SPARK

Evidence Over Plans: Online Trajectory Verification for Skill Distillation

Structured Pipelines for Autonomous Runnable tasKs and sKill generation

Paper: arXiv:2605.09192 · PDF
🔗 Project page / Blog: https://etayang10th.github.io/spark.github.io/
🤗 Dataset: huggingface.co/datasets/EtaYang10th/SPARK_PDI_Trajectory
🧪 Sibling project — M³-Bench: https://etayang10th.github.io/m3-bench.github.io/ · code · arXiv 2511.17729

SPARK is a research prototype that turns environment-verified trajectories into reusable agent skills. It is built around two pipelines that compose naturally:

Skill generation — a teacher agent explores a Dockerized task, and a successful trajectory is distilled into a SKILL.md.
Task construction — a natural-language prompt is built-and-verified into a runnable, oracle-validated task.

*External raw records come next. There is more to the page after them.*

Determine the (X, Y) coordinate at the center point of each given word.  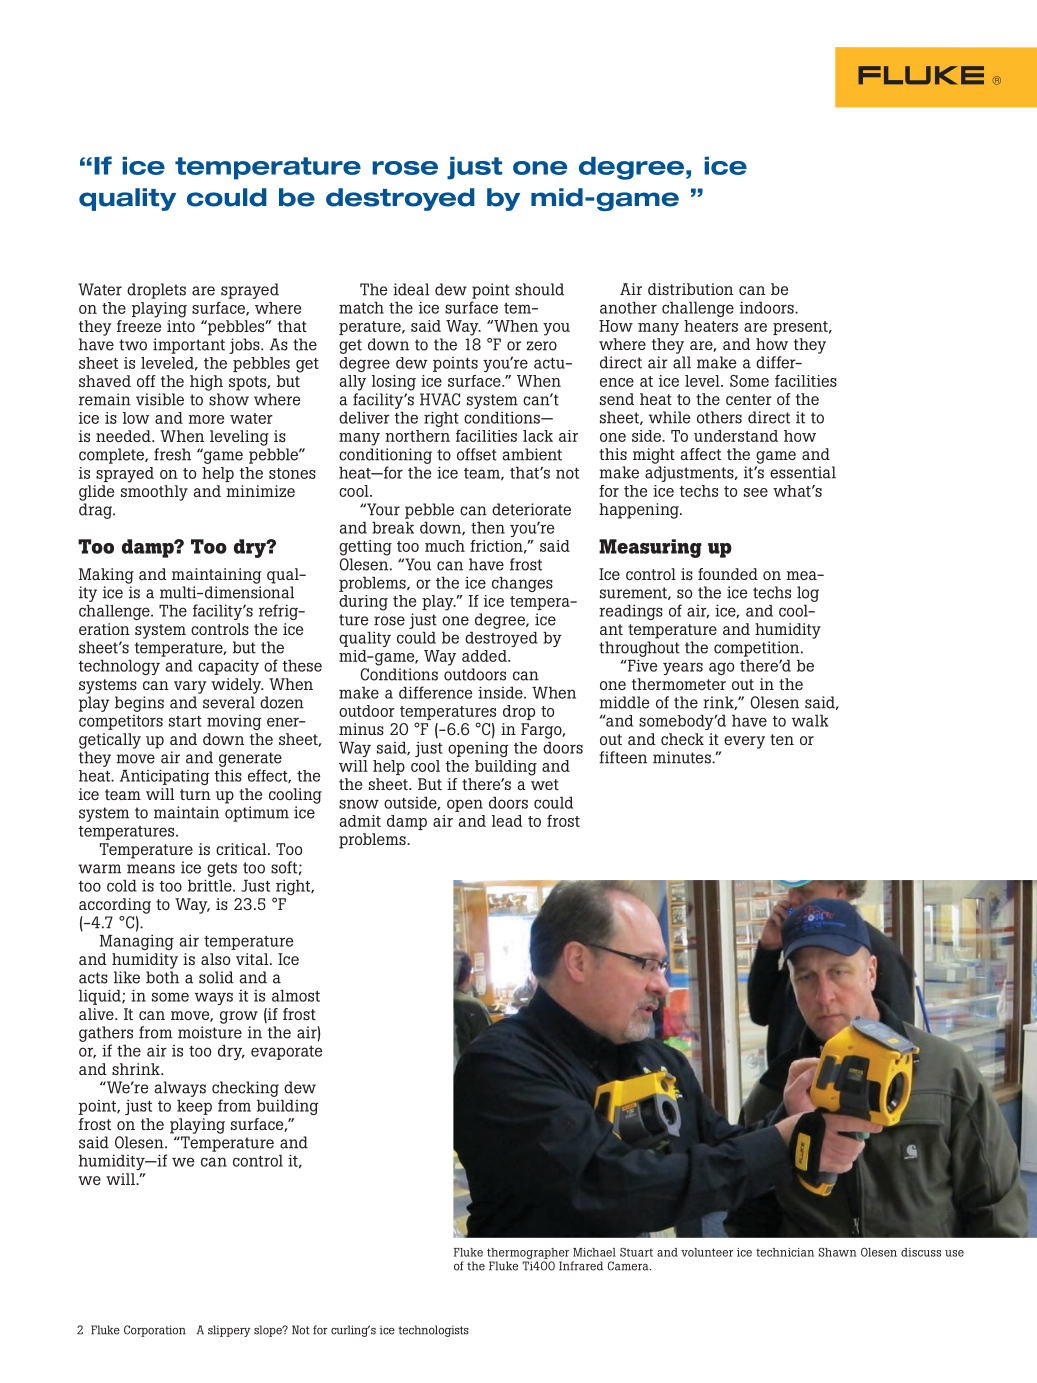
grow (239, 1017)
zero (541, 346)
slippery (229, 1331)
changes (522, 584)
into (181, 326)
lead (507, 821)
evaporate (286, 1053)
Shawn (837, 1252)
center (749, 399)
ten (782, 739)
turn (195, 794)
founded (728, 574)
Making (106, 576)
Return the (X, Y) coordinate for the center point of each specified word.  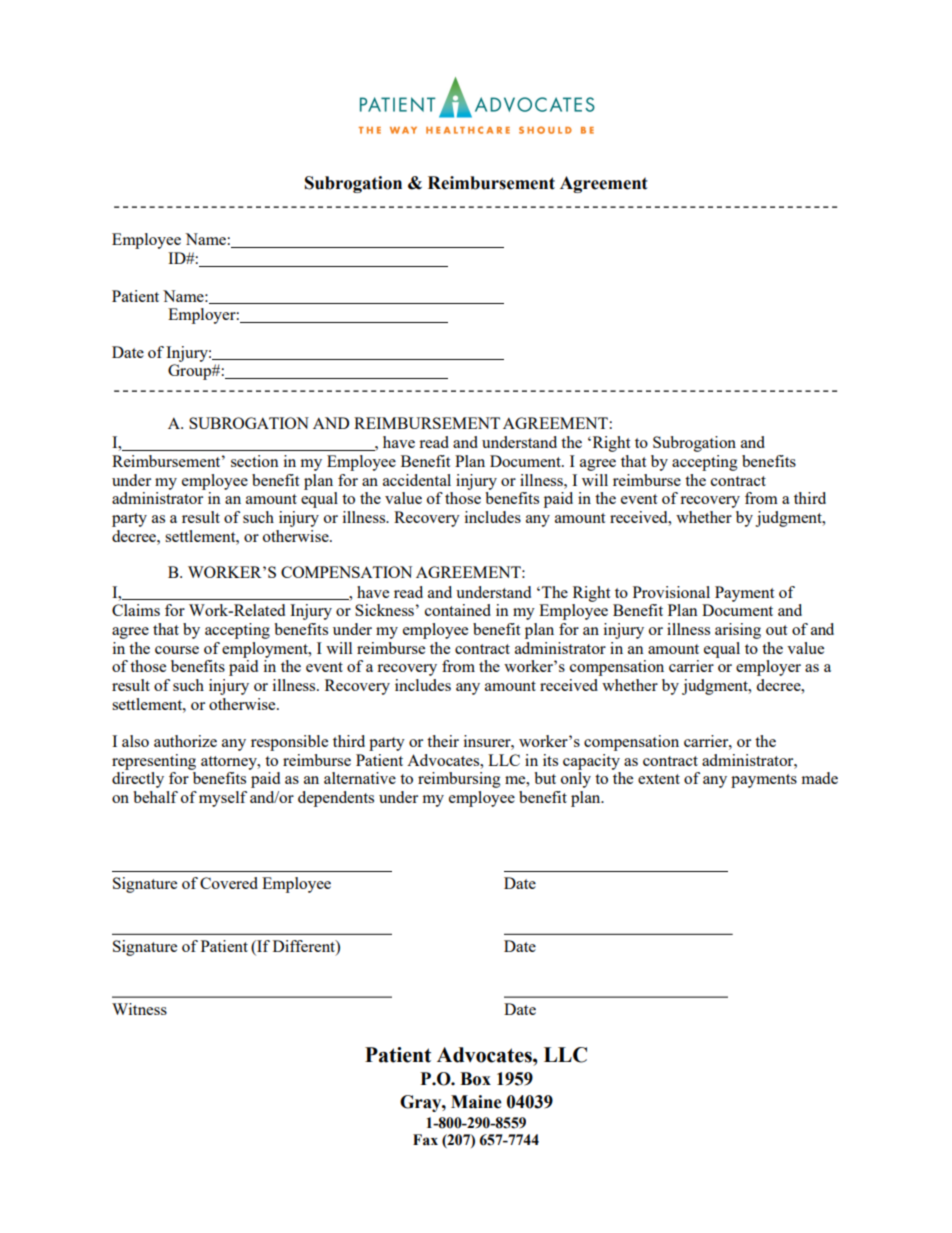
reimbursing (459, 780)
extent (659, 779)
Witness (139, 1009)
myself (223, 799)
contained (458, 610)
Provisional (671, 592)
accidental (417, 480)
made (819, 778)
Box (475, 1079)
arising (738, 631)
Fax (425, 1140)
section (255, 461)
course (177, 650)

At the centre sits the Posterior Distillation Index (PDI) — a trajectory-level score that measures whether a skill is grounded in posterior execution evidence rather than stale prior plans. SPARK uses PDI both as a retrospective diagnostic and as an online intervention signal during exploration.

Highlights

Posterior over prior. Skills are distilled from what the agent actually observed in the environment, not from a pre-written plan.
Online PDI intervention. A memo-based PDI proxy monitors exploration in real time and nudges the teacher when trajectories start to ossify.
Transferable, cheap student inference. On 86 tasks across 11 domains, SPARK-generated skills consistently beat no-skill baselines and outperform human-written ones on most student models — student inference runs at roughly $0.02 per task, up to 1,000× cheaper than teacher exploration.
Full-trajectory logging. Every run preserves execution logs, verifier signals, and memo histories for trajectory-level analysis.

Demo

Case studies

Two short animations, regenerated directly from the logged trajectories, illustrate when PDI matters most.

Case 1 · lean4-proof — Non-PDI skill vs PDI-refined skill

Held-out student (Claude Haiku 4.5): 15 trial-and-error commands with repeated failures under the non-PDI skill, then 5 clean commands reaching reward = 1.0 on the first lake env lean -DwarningAsError=true compile once the PDI-refined skill is in place.

Case 2 · Online PDI intervention — w/ PDI vs observe-only

Top row (green panels) uses online PDI intervention; bottom row (red panels) is the observe-only control. Both rows run on the same two tasks with the same budget. The top row ends early because the agent already solved the task (reward 1.0 at attempt 8 / attempt 4); the bottom row exhausts the full attempt budget with 0 successes. Orange circles mark soft interventions, red circles mark strong ones.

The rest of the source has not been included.